▶ [The problem]: Please output every record exactly, keeping each line as it is.

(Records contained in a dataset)
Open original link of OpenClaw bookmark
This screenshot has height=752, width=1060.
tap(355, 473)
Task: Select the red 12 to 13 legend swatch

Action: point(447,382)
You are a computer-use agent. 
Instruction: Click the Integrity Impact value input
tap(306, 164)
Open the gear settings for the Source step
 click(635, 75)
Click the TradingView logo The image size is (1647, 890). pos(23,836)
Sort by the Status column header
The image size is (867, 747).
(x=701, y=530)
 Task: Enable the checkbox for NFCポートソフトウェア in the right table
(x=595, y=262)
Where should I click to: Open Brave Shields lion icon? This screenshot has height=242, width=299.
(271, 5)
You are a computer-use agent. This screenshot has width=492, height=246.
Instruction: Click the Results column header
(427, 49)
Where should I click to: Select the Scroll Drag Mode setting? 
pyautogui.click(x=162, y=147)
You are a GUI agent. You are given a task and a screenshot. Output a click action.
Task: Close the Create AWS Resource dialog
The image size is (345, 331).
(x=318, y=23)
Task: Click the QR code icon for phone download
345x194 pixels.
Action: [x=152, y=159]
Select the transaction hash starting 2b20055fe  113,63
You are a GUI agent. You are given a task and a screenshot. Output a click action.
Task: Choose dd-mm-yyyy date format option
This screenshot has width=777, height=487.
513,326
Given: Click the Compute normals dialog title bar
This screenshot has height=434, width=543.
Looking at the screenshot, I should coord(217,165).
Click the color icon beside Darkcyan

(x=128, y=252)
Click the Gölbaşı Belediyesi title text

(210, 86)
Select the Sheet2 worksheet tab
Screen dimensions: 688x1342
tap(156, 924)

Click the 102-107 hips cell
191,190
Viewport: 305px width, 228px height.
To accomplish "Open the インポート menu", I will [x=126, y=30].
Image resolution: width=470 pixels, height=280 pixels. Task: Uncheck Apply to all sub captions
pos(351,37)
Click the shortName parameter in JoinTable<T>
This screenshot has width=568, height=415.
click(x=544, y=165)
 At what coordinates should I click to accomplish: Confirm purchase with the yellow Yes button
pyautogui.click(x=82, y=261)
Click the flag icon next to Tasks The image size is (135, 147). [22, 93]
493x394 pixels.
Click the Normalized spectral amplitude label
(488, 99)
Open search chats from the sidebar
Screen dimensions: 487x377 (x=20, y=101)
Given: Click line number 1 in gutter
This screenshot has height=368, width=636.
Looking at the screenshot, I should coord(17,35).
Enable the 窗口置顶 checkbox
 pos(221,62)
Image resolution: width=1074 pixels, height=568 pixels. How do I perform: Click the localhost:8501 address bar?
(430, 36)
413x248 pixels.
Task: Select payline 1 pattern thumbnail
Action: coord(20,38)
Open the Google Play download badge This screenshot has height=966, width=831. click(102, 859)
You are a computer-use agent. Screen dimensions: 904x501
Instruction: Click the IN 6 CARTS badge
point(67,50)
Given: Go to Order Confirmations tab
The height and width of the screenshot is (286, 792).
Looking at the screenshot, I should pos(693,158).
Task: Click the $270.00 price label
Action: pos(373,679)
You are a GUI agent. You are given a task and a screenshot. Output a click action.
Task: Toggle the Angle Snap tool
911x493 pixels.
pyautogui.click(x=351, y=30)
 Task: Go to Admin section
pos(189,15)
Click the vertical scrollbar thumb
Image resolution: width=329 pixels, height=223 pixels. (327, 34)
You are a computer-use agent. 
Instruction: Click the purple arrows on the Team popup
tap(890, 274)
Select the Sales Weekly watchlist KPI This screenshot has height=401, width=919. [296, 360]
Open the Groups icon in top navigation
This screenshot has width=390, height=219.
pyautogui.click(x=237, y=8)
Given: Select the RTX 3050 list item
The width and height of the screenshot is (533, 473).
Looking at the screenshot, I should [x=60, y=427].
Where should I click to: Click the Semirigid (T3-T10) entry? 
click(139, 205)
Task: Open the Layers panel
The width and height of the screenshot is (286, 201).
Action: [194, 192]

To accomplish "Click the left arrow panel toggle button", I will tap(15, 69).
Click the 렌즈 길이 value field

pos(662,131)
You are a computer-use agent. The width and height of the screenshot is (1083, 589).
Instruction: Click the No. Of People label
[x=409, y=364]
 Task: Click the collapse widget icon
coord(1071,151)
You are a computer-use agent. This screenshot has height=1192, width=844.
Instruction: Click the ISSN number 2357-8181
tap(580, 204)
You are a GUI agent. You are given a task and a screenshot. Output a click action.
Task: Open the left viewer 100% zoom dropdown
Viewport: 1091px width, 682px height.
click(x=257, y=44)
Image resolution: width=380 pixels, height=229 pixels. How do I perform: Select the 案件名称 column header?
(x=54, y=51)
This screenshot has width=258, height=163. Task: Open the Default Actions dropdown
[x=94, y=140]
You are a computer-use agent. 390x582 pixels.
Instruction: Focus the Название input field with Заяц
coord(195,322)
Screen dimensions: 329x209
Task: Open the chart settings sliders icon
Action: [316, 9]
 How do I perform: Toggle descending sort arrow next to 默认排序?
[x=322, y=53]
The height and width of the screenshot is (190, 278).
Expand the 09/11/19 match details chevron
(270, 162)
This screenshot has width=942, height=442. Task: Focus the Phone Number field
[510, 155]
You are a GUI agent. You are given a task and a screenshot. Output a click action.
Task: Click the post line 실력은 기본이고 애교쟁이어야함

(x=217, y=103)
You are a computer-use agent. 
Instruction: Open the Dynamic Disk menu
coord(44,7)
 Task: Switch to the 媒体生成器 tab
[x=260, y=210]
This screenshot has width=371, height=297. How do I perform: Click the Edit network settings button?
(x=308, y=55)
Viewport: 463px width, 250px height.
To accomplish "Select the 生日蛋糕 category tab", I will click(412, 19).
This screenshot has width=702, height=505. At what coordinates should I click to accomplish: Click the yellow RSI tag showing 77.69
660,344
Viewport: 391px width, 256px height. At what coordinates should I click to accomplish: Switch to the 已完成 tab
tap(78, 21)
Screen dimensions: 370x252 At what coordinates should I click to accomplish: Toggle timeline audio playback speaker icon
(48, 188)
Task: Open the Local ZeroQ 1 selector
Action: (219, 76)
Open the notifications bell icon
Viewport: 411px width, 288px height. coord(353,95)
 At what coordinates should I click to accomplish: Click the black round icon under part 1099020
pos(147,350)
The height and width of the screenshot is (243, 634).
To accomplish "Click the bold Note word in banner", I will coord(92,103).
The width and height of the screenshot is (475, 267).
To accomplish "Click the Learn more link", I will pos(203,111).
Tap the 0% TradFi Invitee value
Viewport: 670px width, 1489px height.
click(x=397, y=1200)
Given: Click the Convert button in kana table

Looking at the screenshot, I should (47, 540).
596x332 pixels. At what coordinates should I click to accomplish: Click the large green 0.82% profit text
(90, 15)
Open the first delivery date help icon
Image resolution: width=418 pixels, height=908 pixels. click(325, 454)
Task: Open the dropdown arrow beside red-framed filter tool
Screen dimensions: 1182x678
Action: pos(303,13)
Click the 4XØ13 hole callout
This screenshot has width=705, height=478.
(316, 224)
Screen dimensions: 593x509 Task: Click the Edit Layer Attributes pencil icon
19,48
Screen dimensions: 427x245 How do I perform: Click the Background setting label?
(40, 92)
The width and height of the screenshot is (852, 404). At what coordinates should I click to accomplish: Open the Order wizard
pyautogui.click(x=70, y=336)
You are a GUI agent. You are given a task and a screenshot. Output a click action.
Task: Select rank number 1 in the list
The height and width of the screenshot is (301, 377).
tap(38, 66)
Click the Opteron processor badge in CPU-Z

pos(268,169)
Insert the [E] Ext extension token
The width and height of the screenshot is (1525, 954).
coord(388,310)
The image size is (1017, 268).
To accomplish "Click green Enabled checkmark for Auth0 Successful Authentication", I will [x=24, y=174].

▶ [Result below]:
Open original link of OpenClaw bookmark
This screenshot has height=752, width=1060.
tap(355, 473)
Task: Select the red 12 to 13 legend swatch

Action: point(447,382)
You are a computer-use agent. 
Instruction: Click the Integrity Impact value input
tap(306, 164)
Open the gear settings for the Source step
 click(635, 75)
Click the TradingView logo The image size is (1647, 890). pos(23,836)
Sort by the Status column header
The image size is (867, 747).
(x=701, y=530)
 Task: Enable the checkbox for NFCポートソフトウェア in the right table
(x=595, y=262)
Where should I click to: Open Brave Shields lion icon? This screenshot has height=242, width=299.
(271, 5)
You are a computer-use agent. This screenshot has width=492, height=246.
Instruction: Click the Results column header
(427, 49)
Where should I click to: Select the Scroll Drag Mode setting? 
pyautogui.click(x=162, y=147)
You are a GUI agent. You are given a task and a screenshot. Output a click action.
Task: Close the Create AWS Resource dialog
The image size is (345, 331).
(x=318, y=23)
Task: Click the QR code icon for phone download
345x194 pixels.
Action: [x=152, y=159]
Select the transaction hash starting 2b20055fe  113,63
You are a GUI agent. You are given a task and a screenshot. Output a click action.
Task: Choose dd-mm-yyyy date format option
This screenshot has width=777, height=487.
513,326
Given: Click the Compute normals dialog title bar
This screenshot has height=434, width=543.
Looking at the screenshot, I should coord(217,165).
Click the color icon beside Darkcyan

(x=128, y=252)
Click the Gölbaşı Belediyesi title text

(210, 86)
Select the Sheet2 worksheet tab
Screen dimensions: 688x1342
tap(156, 924)

Click the 102-107 hips cell
191,190
Viewport: 305px width, 228px height.
To accomplish "Open the インポート menu", I will [x=126, y=30].
Image resolution: width=470 pixels, height=280 pixels. Task: Uncheck Apply to all sub captions
pos(351,37)
Click the shortName parameter in JoinTable<T>
This screenshot has width=568, height=415.
click(x=544, y=165)
 At what coordinates should I click to accomplish: Confirm purchase with the yellow Yes button
pyautogui.click(x=82, y=261)
Click the flag icon next to Tasks The image size is (135, 147). [22, 93]
493x394 pixels.
Click the Normalized spectral amplitude label
(488, 99)
Open search chats from the sidebar
Screen dimensions: 487x377 (x=20, y=101)
Given: Click line number 1 in gutter
This screenshot has height=368, width=636.
Looking at the screenshot, I should coord(17,35).
Enable the 窗口置顶 checkbox
 pos(221,62)
Image resolution: width=1074 pixels, height=568 pixels. How do I perform: Click the localhost:8501 address bar?
(430, 36)
413x248 pixels.
Task: Select payline 1 pattern thumbnail
Action: coord(20,38)
Open the Google Play download badge This screenshot has height=966, width=831. click(102, 859)
You are a computer-use agent. Screen dimensions: 904x501
Instruction: Click the IN 6 CARTS badge
point(67,50)
Given: Go to Order Confirmations tab
The height and width of the screenshot is (286, 792).
Looking at the screenshot, I should pos(693,158).
Task: Click the $270.00 price label
Action: pos(373,679)
You are a GUI agent. You are given a task and a screenshot. Output a click action.
Task: Toggle the Angle Snap tool
911x493 pixels.
pyautogui.click(x=351, y=30)
 Task: Go to Admin section
pos(189,15)
Click the vertical scrollbar thumb
Image resolution: width=329 pixels, height=223 pixels. (327, 34)
You are a computer-use agent. 
Instruction: Click the purple arrows on the Team popup
tap(890, 274)
Select the Sales Weekly watchlist KPI This screenshot has height=401, width=919. [296, 360]
Open the Groups icon in top navigation
This screenshot has width=390, height=219.
pyautogui.click(x=237, y=8)
Given: Select the RTX 3050 list item
The width and height of the screenshot is (533, 473).
Looking at the screenshot, I should [x=60, y=427].
Where should I click to: Click the Semirigid (T3-T10) entry? 
click(139, 205)
Task: Open the Layers panel
The width and height of the screenshot is (286, 201).
Action: [194, 192]

To accomplish "Click the left arrow panel toggle button", I will tap(15, 69).
Click the 렌즈 길이 value field

pos(662,131)
You are a computer-use agent. The width and height of the screenshot is (1083, 589).
Instruction: Click the No. Of People label
[x=409, y=364]
 Task: Click the collapse widget icon
coord(1071,151)
You are a computer-use agent. This screenshot has height=1192, width=844.
Instruction: Click the ISSN number 2357-8181
tap(580, 204)
You are a GUI agent. You are given a task and a screenshot. Output a click action.
Task: Open the left viewer 100% zoom dropdown
Viewport: 1091px width, 682px height.
click(x=257, y=44)
Image resolution: width=380 pixels, height=229 pixels. How do I perform: Select the 案件名称 column header?
(x=54, y=51)
This screenshot has width=258, height=163. Task: Open the Default Actions dropdown
[x=94, y=140]
You are a computer-use agent. 390x582 pixels.
Instruction: Focus the Название input field with Заяц
coord(195,322)
Screen dimensions: 329x209
Task: Open the chart settings sliders icon
Action: [316, 9]
 How do I perform: Toggle descending sort arrow next to 默认排序?
[x=322, y=53]
The height and width of the screenshot is (190, 278).
Expand the 09/11/19 match details chevron
(270, 162)
This screenshot has width=942, height=442. Task: Focus the Phone Number field
[510, 155]
You are a GUI agent. You are given a task and a screenshot. Output a click action.
Task: Click the post line 실력은 기본이고 애교쟁이어야함

(x=217, y=103)
You are a computer-use agent. 
Instruction: Open the Dynamic Disk menu
coord(44,7)
 Task: Switch to the 媒体生成器 tab
[x=260, y=210]
This screenshot has width=371, height=297. How do I perform: Click the Edit network settings button?
(x=308, y=55)
Viewport: 463px width, 250px height.
To accomplish "Select the 生日蛋糕 category tab", I will click(412, 19).
This screenshot has width=702, height=505. At what coordinates should I click to accomplish: Click the yellow RSI tag showing 77.69
660,344
Viewport: 391px width, 256px height. At what coordinates should I click to accomplish: Switch to the 已完成 tab
tap(78, 21)
Screen dimensions: 370x252 At what coordinates should I click to accomplish: Toggle timeline audio playback speaker icon
(48, 188)
Task: Open the Local ZeroQ 1 selector
Action: (219, 76)
Open the notifications bell icon
Viewport: 411px width, 288px height. coord(353,95)
 At what coordinates should I click to accomplish: Click the black round icon under part 1099020
pos(147,350)
The height and width of the screenshot is (243, 634).
To accomplish "Click the bold Note word in banner", I will coord(92,103).
The width and height of the screenshot is (475, 267).
To accomplish "Click the Learn more link", I will pos(203,111).
Tap the 0% TradFi Invitee value
Viewport: 670px width, 1489px height.
click(x=397, y=1200)
Given: Click the Convert button in kana table

Looking at the screenshot, I should (47, 540).
596x332 pixels. At what coordinates should I click to accomplish: Click the large green 0.82% profit text
(90, 15)
Open the first delivery date help icon
Image resolution: width=418 pixels, height=908 pixels. click(325, 454)
Task: Open the dropdown arrow beside red-framed filter tool
Screen dimensions: 1182x678
Action: pos(303,13)
Click the 4XØ13 hole callout
This screenshot has width=705, height=478.
(316, 224)
Screen dimensions: 593x509 Task: Click the Edit Layer Attributes pencil icon
19,48
Screen dimensions: 427x245 How do I perform: Click the Background setting label?
(40, 92)
The width and height of the screenshot is (852, 404). At what coordinates should I click to accomplish: Open the Order wizard
pyautogui.click(x=70, y=336)
You are a GUI agent. You are given a task and a screenshot. Output a click action.
Task: Select rank number 1 in the list
The height and width of the screenshot is (301, 377).
tap(38, 66)
Click the Opteron processor badge in CPU-Z

pos(268,169)
Insert the [E] Ext extension token
The width and height of the screenshot is (1525, 954).
coord(388,310)
The image size is (1017, 268).
To accomplish "Click green Enabled checkmark for Auth0 Successful Authentication", I will [x=24, y=174].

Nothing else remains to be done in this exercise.